Assessor vai receber taxistas. Marcelo fora da guerra

Associações do setor pediram encontro com Presidente da República, mas quem os vai receber é um assessor. Profissionais dizem querer informar quem toma decisões

O Presidente da República não quer ficar no meio da guerra que opõe taxistas às plataformas de transporte de passageiros Uber e Cabify, como aconteceu no corte do financiamento aos colégios privados - dois movimentos que trouxeram para a rua milhares de pessoas em contestação ao governo. Por isso, os representantes dos táxis vão ser recebidos hoje em Belém, mas por um elemento da Casa Civil, depois de as associações terem pedido, na segunda-feira, uma audiência à Presidência. O encontro acabou por ser marcado para as 15.00 de hoje, o que levou também a que a manifestação agendada para a próxima segunda-feira (dia 17) fosse anulada.

Os representantes da Associação Nacional de Transportadores Rodoviários em Automóveis Ligeiros (ANTRAL) e da Federação Portuguesa do Táxi vão entrar pela porta lateral do Palácio de Belém, na Calçada da Ajuda, e não serão recebidos por Marcelo Rebelo de Sousa. "O Presidente não fala sobre o que não sabe e a lei [de regulação da Uber e Cabify] ainda não chegou à Presidência", frisou uma fonte de Belém.

Os representantes dos taxistas tinham pedido a audiência a Marcelo Rebelo de Sousa para a próxima segunda-feira, mas foram informados de que o Presidente estaria em viagem oficial à Suíça. Tentaram antecipar o encontro e conseguiram que fosse hoje. Porém, Marcelo não os irá receber pessoalmente para que não haja uma instrumentalização da Presidência. É também por este motivo que se quiserem falar aos jornalistas, após o encontro com um dos assessores da Casa Civil, terão de o fazer fora do Palácio de Belém.

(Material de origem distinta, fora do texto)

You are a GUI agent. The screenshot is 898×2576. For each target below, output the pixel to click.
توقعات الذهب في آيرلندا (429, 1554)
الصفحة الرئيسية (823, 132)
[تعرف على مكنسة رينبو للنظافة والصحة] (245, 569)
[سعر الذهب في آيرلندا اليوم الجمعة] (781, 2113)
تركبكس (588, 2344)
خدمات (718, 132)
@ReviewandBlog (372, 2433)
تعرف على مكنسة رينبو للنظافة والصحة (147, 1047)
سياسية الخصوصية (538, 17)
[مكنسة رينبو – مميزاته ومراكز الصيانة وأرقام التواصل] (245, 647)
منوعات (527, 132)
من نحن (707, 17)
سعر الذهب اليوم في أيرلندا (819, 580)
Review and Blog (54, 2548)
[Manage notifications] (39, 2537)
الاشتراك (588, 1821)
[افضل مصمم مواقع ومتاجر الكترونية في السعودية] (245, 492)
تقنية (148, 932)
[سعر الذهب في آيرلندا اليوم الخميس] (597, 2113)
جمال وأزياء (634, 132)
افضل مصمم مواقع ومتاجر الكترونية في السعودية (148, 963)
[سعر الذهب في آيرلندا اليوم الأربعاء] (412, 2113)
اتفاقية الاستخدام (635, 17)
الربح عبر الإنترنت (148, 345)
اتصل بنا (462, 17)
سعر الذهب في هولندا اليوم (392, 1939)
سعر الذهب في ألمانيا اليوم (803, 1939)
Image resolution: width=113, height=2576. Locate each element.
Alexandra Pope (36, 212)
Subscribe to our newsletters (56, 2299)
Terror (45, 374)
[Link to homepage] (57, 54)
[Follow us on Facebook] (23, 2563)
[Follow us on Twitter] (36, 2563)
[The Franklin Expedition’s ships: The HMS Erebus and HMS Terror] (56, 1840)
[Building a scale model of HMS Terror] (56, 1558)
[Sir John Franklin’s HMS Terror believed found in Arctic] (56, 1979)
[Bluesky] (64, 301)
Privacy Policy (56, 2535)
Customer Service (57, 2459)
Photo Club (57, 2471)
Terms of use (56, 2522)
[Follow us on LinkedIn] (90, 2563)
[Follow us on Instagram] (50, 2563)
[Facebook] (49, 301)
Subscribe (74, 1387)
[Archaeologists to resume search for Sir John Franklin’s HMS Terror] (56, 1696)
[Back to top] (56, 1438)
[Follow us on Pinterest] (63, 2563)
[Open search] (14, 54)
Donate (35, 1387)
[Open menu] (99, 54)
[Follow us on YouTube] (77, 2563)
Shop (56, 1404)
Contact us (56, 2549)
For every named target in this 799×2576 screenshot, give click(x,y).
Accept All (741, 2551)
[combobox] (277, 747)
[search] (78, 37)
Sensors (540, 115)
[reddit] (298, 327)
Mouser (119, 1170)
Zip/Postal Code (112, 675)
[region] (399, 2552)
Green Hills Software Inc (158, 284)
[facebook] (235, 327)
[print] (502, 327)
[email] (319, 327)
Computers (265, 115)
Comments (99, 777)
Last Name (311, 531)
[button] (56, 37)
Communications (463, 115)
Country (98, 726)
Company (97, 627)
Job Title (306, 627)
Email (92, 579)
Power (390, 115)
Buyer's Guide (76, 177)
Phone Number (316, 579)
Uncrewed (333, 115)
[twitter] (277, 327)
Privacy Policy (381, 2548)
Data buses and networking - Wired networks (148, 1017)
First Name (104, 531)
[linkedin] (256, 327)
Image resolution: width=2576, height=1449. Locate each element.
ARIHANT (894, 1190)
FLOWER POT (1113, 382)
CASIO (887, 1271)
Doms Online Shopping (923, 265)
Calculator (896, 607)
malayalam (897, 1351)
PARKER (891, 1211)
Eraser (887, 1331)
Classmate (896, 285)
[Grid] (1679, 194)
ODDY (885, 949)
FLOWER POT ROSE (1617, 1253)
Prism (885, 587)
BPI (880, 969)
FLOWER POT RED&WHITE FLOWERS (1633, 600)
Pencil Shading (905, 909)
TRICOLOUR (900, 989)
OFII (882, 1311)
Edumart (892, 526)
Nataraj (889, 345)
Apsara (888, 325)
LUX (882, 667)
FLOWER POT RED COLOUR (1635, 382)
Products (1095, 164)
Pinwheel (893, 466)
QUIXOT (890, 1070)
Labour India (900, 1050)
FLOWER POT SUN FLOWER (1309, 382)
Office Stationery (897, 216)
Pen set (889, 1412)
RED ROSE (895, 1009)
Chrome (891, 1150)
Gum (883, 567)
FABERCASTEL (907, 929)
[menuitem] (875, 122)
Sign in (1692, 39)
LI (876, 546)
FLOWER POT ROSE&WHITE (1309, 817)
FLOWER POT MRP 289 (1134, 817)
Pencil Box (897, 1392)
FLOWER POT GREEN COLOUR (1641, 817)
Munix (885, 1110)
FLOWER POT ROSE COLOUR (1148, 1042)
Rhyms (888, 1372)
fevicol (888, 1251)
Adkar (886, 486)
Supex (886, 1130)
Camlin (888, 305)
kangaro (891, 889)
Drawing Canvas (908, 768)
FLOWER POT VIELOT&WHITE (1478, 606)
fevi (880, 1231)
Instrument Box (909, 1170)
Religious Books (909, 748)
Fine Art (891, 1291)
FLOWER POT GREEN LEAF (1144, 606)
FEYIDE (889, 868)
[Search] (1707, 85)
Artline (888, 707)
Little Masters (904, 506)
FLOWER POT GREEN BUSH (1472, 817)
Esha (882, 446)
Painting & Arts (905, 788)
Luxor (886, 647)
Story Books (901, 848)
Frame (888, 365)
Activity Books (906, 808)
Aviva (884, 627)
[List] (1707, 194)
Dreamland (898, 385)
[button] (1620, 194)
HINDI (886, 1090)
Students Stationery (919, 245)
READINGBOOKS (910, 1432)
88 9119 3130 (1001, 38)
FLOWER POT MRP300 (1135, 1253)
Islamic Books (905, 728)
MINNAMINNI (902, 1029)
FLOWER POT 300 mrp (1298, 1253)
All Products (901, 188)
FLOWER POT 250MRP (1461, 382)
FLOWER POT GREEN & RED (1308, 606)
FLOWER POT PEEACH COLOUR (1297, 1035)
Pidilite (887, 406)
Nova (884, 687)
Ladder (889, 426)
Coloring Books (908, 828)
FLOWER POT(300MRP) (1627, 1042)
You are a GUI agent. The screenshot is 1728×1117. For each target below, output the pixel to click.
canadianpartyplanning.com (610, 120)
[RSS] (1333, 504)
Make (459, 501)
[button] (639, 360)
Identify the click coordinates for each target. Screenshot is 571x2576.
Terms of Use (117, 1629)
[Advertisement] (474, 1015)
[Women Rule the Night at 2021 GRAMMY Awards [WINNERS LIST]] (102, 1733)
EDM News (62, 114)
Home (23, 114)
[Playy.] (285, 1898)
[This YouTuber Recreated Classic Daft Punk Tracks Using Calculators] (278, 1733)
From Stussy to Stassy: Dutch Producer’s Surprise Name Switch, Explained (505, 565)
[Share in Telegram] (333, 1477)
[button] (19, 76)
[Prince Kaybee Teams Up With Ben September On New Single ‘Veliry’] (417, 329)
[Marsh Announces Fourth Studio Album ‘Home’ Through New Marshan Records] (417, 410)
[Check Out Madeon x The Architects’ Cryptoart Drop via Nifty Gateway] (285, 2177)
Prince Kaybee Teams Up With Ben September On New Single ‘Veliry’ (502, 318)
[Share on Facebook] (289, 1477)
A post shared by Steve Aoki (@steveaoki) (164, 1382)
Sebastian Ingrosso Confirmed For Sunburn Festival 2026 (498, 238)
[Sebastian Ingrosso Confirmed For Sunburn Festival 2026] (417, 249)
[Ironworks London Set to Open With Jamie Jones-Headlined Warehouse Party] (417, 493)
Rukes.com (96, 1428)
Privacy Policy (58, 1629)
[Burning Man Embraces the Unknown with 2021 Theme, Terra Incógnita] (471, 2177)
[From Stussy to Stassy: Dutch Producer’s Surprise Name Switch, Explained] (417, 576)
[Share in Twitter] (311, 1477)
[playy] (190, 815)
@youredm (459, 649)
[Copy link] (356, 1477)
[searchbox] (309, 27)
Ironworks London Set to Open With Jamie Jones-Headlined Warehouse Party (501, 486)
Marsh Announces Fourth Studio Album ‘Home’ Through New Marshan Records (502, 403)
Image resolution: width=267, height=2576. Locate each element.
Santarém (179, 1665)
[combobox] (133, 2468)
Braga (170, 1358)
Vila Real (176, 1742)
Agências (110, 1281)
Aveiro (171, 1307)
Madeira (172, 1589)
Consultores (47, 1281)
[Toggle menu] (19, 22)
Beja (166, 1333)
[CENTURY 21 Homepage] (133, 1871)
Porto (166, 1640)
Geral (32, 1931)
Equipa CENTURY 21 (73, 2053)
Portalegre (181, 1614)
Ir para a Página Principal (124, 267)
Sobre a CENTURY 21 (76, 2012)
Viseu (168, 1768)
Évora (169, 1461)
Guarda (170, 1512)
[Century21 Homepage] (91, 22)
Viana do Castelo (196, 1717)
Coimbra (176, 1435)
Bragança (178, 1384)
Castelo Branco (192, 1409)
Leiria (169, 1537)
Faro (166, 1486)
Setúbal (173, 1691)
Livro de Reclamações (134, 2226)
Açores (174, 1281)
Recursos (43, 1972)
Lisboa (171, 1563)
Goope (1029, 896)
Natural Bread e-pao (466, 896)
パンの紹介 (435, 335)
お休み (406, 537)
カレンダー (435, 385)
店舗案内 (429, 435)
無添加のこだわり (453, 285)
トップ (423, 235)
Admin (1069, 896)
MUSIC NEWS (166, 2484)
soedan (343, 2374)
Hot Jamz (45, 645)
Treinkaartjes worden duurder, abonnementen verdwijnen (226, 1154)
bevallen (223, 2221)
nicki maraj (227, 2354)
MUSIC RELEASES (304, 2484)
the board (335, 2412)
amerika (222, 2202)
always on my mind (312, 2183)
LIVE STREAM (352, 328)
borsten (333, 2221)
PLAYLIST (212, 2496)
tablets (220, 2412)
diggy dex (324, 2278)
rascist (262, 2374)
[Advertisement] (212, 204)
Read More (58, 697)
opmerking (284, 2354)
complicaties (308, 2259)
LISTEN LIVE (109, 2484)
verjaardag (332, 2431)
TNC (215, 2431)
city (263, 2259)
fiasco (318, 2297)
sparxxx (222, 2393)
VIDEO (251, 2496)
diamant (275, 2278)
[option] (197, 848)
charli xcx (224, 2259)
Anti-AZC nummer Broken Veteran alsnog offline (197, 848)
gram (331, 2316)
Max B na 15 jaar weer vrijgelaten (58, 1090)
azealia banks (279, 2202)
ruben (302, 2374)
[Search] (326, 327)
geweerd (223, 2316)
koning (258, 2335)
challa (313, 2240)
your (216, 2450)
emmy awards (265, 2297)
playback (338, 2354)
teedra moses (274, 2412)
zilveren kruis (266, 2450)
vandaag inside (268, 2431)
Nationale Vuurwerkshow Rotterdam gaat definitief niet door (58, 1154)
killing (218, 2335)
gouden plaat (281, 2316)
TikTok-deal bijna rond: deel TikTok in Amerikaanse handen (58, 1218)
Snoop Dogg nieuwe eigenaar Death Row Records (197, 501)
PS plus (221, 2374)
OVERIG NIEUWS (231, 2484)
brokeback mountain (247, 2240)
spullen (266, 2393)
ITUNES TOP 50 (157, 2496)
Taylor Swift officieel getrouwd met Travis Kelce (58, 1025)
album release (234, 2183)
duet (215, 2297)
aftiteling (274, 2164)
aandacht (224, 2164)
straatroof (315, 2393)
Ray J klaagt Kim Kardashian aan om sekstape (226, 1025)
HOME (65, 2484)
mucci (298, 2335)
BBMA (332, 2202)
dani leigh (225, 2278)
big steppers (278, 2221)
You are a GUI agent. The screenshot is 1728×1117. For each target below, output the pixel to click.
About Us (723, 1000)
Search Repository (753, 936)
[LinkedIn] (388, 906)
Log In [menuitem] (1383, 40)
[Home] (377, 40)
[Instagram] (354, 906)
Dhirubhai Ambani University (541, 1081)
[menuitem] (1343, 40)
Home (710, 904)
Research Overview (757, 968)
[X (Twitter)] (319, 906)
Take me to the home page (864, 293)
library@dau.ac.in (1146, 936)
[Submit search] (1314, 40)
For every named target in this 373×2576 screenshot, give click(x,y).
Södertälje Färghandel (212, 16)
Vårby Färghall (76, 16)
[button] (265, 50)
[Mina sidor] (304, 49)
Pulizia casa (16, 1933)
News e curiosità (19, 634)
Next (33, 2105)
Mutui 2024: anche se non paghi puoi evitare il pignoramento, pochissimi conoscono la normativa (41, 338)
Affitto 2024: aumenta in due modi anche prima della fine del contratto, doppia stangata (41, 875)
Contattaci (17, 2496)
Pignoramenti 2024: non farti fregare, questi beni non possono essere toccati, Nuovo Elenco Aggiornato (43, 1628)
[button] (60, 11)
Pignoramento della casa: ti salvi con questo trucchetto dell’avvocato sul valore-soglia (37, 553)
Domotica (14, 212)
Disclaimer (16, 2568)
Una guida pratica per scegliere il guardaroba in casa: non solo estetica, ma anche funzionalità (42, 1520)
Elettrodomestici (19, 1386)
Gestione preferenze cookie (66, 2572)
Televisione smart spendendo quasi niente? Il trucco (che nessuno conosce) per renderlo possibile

Desta forma, o Presidente tenta demarcar-se da polémica que opõe os taxistas às plataformas online de transporte em carros descaracterizados. Evitando que se repita o episódio de maio, quando Marcelo Rebelo de Sousa recebeu os apoiantes dos colégios com contrato de associação e no final estes divulgaram um comunicado em que citavam o Presidente em declarações de apoio, obrigando o próprio Marcelo a reagir no dia seguinte para sublinhar que não estava do lado dos colégios e que se limitava a receber quem lhe pedia audiências.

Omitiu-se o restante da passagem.